With DR in the Cloud, institutions are always prepared to respond to natural and man-made disasters as well as infrastructure and technology failures. The Cloud allows institutions to access their data—no matter what kind of disaster strikes. This could be crucial if a severe storm does damage to an entire city and multiple locations of a community financial institution. The institution would not be able to handle DR on-site, making the Cloud the most viable option. The March 25th outbreak of tornados in central Alabama is a good example of the potential need for cloud DR. The tornadoes tore into hundreds of miles of Alabama forest and neighborhoods, causing significant damage, according to the National Weather Service.
The Cloud provides major benefits in any DR situation, including ease, expediency, and efficiency. If institutions have been doing ongoing backups, they can leverage the Cloud to initiate DR right away. The process is quick; recovery can take minutes instead of hours or days as it did for older DR solutions. However, it’s important to set up DR processes so that they are not subject to issues that can impact the institution’s main system. Take, for instance, the rapidly increasing problem of ransomware. It’s important to have cloud DR services structured so that the DR backups cannot also be infected with the same ransomware.
Essential Aspects of a DR Service
Another essential element for a cloud DR service is testing. The test results should be documented and available for Management and the Board of Directors to scrutinize. This can help institutions ensure their expectations are being met by the DR service. Institutions that are not using a comprehensive DR service are more likely to delay the testing and validation steps that are critical to business continuity planning (BCP). It’s basic human nature: IT admins tend to prioritize addressing urgent day-to-day issues over doing routine testing.
So, either testing doesn’t get done regularly or it doesn’t happen at all. A third-party DR service with a team of experts available can make sure testing gets done at the proper time. Another important issue for institutions is having IT staff available with the appropriate knowledge when a disaster strikes. With an external service provider, someone with the right expertise will always be there to execute the disaster recovery. So, the success of the institution’s DR plan will not depend on the availability of just a few employees.
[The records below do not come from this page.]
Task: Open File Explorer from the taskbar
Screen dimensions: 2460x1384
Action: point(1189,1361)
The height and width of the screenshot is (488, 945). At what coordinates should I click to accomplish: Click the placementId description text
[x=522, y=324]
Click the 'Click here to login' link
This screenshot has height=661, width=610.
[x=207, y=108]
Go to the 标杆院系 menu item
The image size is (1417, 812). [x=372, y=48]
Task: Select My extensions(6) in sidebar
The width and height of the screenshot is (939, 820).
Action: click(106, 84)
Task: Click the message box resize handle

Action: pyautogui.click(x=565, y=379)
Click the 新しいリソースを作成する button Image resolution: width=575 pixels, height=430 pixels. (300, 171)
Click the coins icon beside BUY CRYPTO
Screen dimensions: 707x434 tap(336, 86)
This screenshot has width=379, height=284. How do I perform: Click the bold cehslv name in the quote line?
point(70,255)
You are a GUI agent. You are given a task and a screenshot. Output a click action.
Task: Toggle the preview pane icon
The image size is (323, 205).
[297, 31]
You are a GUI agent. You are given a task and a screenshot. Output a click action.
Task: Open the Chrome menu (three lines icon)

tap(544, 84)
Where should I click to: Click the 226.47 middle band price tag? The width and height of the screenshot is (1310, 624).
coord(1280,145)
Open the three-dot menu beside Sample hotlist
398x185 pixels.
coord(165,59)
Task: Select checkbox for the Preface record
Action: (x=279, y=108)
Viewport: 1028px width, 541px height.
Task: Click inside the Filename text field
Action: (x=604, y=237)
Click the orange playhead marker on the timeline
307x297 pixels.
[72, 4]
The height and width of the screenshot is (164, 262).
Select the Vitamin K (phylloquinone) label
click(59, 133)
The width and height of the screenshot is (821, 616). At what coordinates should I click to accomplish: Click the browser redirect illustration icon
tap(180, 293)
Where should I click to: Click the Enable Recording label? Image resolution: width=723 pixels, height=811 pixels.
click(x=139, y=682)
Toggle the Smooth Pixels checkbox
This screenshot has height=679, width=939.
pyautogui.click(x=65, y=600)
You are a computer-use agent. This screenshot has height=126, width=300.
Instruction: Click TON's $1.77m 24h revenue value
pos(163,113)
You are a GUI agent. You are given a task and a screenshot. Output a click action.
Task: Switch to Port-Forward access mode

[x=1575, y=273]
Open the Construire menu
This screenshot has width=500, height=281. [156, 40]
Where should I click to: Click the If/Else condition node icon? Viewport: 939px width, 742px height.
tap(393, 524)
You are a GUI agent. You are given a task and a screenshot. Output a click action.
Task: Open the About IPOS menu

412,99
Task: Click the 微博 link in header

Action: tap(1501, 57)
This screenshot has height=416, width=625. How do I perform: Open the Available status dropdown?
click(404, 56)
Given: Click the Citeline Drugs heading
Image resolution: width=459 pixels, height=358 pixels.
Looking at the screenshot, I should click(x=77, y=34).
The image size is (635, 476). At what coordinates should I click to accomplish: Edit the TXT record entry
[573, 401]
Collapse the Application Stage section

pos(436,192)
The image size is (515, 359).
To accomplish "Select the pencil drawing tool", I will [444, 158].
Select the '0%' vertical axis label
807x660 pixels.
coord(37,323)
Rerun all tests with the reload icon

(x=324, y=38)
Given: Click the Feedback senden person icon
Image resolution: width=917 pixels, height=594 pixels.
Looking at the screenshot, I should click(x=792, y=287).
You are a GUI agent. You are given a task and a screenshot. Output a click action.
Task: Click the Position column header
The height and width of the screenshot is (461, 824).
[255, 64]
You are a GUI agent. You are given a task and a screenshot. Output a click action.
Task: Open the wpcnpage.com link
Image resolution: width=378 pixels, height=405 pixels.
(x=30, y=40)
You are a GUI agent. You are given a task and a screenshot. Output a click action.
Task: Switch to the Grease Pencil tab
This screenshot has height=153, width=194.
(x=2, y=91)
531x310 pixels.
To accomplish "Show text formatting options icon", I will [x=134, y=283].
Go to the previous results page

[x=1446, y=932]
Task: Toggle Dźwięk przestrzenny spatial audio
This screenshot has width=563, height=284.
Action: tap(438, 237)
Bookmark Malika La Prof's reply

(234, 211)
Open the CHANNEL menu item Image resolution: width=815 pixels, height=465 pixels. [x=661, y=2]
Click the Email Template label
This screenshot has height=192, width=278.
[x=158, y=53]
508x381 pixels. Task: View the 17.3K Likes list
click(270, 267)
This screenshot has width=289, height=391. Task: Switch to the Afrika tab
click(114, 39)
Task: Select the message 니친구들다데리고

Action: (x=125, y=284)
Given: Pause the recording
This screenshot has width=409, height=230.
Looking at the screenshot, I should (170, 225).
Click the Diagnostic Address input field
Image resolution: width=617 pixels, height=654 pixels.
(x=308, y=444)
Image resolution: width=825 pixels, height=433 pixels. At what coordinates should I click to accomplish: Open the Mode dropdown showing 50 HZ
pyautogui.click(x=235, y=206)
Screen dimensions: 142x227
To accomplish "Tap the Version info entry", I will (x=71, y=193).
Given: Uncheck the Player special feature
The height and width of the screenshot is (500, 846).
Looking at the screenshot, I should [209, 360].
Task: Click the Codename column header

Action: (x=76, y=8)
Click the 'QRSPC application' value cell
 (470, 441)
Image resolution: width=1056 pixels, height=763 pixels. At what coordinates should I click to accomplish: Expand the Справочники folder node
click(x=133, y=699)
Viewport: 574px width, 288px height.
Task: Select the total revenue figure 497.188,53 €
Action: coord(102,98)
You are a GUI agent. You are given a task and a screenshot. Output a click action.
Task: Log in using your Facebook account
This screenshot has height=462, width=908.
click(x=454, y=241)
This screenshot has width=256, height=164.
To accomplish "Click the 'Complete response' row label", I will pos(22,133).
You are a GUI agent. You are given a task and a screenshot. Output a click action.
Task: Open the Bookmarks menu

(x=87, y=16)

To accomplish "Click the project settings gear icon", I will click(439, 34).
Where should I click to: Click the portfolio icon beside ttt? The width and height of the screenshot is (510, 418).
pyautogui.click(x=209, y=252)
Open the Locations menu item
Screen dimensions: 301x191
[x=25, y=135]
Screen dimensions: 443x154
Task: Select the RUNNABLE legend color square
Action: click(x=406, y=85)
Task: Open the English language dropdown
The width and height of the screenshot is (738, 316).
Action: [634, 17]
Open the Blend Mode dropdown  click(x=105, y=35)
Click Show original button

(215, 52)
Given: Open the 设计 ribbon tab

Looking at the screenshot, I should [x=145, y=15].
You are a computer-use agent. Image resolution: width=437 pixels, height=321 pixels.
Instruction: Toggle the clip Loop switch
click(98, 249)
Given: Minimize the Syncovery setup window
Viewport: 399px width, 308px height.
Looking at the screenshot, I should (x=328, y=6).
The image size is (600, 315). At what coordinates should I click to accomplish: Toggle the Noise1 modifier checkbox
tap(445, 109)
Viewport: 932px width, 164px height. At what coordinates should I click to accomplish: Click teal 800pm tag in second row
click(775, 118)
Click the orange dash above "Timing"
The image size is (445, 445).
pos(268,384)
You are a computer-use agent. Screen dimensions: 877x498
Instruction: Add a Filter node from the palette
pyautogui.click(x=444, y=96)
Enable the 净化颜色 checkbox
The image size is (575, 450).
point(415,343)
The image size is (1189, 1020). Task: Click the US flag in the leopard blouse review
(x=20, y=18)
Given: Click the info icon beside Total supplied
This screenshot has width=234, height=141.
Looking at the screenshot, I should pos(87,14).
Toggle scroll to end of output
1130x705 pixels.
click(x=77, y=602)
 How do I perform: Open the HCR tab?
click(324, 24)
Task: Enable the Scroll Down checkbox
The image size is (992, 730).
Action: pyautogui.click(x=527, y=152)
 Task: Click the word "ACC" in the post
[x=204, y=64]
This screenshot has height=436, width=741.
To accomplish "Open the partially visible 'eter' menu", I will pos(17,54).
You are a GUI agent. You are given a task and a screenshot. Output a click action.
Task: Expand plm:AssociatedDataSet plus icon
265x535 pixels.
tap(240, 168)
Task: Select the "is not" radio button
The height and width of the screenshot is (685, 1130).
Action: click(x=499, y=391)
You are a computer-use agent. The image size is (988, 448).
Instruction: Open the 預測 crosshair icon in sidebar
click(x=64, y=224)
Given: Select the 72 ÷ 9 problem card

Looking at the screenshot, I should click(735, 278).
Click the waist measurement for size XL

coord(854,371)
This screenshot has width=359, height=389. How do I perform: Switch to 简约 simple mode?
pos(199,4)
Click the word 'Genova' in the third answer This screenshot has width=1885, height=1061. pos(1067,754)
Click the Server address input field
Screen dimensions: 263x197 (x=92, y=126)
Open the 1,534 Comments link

A comprehensive cloud DR service offers substantial redundancy, reliability, uptime, speed, and value. It can give financial institutions the best bang for their buck. Not using cloud DR can be cost-prohibitive for many institutions, considering the hardware and software requirements, maintenance, ongoing testing, and documentation required. Ultimately, a cloud DR solution from an external service provider can give institutions the comfort of knowing their DR plan is being adequately tested and will work during a real disaster.